Stored items
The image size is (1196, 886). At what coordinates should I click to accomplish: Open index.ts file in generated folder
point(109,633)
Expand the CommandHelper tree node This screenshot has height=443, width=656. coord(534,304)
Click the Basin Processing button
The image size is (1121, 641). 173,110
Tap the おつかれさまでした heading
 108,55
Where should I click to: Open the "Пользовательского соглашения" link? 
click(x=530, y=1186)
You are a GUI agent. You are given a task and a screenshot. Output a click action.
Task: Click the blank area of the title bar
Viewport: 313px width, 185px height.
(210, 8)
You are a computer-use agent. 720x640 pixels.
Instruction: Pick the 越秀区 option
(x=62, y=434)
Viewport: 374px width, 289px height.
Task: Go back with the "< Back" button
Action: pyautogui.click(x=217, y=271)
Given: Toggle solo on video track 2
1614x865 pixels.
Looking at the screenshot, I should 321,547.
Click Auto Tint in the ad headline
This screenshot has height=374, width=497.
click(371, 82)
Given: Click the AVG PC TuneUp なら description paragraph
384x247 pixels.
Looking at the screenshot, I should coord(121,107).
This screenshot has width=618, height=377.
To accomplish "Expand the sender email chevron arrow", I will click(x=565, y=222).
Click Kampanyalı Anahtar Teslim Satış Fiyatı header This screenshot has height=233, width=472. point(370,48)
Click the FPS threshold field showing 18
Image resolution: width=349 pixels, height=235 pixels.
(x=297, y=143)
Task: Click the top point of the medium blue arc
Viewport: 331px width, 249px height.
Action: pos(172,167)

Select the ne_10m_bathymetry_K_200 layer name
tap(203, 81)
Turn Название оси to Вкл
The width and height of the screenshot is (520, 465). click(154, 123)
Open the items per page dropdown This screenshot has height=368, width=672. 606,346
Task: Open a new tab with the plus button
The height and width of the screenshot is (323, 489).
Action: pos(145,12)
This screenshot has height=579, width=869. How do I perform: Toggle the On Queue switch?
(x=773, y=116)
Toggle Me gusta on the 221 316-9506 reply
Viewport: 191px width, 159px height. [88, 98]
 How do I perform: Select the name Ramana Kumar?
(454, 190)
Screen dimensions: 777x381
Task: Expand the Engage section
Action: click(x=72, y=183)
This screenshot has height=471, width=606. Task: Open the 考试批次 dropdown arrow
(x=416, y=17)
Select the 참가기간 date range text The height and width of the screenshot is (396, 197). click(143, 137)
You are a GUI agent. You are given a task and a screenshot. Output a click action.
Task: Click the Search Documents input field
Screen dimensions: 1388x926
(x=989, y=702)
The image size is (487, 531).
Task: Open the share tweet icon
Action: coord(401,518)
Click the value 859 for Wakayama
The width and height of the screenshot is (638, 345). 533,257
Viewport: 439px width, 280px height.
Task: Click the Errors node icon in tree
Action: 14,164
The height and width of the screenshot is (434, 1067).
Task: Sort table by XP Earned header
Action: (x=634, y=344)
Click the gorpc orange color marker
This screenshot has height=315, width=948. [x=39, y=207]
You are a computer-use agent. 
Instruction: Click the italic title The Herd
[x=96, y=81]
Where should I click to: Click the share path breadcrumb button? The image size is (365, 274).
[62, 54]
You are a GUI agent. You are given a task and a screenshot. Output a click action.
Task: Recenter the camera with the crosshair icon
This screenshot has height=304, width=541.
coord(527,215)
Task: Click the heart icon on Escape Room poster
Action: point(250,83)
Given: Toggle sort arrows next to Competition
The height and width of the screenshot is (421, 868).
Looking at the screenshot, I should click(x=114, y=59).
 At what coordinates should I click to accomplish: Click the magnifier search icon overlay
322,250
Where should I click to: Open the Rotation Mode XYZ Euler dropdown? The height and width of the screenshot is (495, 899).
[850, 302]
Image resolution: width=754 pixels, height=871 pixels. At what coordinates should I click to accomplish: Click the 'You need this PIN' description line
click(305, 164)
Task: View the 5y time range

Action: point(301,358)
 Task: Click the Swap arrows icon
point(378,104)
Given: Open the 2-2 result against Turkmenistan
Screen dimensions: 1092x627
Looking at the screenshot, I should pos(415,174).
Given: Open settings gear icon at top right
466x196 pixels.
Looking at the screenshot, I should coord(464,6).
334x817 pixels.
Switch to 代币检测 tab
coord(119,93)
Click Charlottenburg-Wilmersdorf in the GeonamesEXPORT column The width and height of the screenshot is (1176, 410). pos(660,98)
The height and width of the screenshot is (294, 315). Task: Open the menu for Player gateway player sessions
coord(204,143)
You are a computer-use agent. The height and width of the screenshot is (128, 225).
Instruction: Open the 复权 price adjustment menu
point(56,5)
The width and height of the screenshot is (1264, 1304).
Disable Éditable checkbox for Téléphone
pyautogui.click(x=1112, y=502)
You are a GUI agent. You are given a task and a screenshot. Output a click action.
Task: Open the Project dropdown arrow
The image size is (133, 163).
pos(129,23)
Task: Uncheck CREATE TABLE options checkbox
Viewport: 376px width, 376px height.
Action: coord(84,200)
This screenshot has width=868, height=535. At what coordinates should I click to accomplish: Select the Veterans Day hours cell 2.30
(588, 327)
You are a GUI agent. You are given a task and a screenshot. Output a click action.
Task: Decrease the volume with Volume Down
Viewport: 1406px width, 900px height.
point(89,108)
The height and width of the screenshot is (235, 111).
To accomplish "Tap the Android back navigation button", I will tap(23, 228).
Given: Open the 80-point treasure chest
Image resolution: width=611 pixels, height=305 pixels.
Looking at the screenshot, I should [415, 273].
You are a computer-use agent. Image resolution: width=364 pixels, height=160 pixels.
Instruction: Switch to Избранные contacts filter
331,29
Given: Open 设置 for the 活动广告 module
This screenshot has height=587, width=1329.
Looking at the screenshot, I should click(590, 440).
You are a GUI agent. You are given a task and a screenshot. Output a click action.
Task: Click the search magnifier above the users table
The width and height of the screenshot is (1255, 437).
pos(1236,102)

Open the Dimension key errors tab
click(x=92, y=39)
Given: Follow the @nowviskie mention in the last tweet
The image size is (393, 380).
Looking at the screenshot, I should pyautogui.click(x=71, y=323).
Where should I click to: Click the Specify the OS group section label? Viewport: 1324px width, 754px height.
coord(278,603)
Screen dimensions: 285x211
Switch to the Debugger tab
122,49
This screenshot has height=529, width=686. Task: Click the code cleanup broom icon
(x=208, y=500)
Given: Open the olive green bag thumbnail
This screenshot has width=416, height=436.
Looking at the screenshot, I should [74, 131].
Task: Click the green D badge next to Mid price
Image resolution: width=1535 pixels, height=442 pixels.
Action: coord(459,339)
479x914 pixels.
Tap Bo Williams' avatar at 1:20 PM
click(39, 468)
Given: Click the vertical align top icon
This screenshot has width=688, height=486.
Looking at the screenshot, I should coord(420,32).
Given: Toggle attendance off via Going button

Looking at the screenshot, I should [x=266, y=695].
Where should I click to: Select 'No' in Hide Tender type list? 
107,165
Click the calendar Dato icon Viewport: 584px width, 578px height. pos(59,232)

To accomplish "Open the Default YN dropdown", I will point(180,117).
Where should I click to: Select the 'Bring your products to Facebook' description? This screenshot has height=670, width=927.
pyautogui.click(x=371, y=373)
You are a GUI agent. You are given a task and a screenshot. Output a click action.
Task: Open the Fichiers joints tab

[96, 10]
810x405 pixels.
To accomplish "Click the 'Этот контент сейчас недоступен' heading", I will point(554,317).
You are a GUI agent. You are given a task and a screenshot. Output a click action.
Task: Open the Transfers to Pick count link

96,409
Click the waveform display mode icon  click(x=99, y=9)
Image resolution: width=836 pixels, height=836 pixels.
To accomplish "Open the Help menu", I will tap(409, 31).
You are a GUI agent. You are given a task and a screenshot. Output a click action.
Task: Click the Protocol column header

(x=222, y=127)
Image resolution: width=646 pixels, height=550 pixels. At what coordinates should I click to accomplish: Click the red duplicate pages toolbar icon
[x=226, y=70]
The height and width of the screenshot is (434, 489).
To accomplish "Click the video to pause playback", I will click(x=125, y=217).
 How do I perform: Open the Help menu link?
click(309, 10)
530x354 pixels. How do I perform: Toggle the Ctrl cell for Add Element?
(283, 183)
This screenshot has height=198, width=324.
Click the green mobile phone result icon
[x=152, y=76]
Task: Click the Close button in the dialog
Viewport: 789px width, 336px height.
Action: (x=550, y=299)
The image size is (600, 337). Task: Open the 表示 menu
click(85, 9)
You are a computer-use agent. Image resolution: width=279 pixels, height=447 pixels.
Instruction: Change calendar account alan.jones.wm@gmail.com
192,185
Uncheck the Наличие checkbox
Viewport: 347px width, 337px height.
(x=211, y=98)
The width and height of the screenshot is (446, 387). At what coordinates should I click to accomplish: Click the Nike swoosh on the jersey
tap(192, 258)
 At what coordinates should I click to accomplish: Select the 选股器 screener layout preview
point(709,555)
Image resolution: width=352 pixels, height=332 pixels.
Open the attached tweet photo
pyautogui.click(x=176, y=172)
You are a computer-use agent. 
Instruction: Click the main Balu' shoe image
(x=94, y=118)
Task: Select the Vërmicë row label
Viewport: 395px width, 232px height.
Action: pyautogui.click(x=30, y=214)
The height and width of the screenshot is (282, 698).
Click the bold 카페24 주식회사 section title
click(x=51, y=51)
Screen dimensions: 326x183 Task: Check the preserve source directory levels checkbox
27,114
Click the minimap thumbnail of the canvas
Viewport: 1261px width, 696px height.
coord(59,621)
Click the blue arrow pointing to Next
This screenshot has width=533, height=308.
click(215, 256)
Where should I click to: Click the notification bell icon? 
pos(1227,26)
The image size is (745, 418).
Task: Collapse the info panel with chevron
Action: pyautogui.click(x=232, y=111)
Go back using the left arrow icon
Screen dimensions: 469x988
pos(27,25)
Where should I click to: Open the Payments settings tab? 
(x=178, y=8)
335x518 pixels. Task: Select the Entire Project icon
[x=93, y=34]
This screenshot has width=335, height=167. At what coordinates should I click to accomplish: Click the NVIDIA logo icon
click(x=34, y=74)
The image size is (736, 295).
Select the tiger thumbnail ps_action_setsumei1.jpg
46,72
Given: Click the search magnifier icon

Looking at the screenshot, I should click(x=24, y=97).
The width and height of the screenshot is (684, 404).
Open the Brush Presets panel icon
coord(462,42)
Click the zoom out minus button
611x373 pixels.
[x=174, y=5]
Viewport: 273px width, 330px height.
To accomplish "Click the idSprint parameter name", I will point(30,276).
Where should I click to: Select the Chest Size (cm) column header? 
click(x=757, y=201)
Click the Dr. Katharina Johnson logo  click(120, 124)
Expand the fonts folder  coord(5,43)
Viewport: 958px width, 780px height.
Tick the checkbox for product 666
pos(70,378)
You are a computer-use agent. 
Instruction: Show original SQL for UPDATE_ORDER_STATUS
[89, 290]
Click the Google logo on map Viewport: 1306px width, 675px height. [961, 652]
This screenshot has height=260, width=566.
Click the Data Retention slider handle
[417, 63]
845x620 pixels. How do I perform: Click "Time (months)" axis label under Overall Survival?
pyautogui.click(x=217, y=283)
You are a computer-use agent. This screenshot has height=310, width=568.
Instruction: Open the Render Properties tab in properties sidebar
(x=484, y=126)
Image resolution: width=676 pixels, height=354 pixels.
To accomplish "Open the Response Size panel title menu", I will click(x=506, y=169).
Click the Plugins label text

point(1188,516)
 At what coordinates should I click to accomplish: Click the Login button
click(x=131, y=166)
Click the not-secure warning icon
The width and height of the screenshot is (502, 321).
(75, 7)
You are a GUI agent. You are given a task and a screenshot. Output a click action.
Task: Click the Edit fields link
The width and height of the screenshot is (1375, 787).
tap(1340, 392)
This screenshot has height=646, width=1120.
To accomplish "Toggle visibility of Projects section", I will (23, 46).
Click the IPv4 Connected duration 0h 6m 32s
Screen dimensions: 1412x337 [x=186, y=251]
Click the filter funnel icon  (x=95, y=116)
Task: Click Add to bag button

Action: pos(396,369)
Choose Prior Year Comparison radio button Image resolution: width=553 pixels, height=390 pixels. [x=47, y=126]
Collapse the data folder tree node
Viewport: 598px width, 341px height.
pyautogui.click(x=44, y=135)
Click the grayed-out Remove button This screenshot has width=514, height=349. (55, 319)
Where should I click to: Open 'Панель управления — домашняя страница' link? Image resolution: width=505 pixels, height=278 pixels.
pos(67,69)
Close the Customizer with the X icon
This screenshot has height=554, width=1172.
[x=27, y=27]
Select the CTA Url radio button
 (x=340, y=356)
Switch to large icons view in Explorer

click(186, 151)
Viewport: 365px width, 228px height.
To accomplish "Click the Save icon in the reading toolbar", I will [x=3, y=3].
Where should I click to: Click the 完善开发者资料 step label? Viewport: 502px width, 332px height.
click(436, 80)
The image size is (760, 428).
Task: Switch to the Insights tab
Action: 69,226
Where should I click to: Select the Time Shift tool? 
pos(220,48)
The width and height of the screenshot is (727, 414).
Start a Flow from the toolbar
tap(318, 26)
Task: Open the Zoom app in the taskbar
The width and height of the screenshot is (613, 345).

What to do —
Out of the data above, give again only the lines starting at the one holding "Go back using the left arrow icon" and ending at the one holding "The width and height of the screenshot is (684, 404).", unchanged.

Result —
Go back using the left arrow icon
Screen dimensions: 469x988
pos(27,25)
Where should I click to: Open the Payments settings tab? 
(x=178, y=8)
335x518 pixels. Task: Select the Entire Project icon
[x=93, y=34]
This screenshot has width=335, height=167. At what coordinates should I click to accomplish: Click the NVIDIA logo icon
click(x=34, y=74)
The image size is (736, 295).
Select the tiger thumbnail ps_action_setsumei1.jpg
46,72
Given: Click the search magnifier icon

Looking at the screenshot, I should click(x=24, y=97).
The width and height of the screenshot is (684, 404).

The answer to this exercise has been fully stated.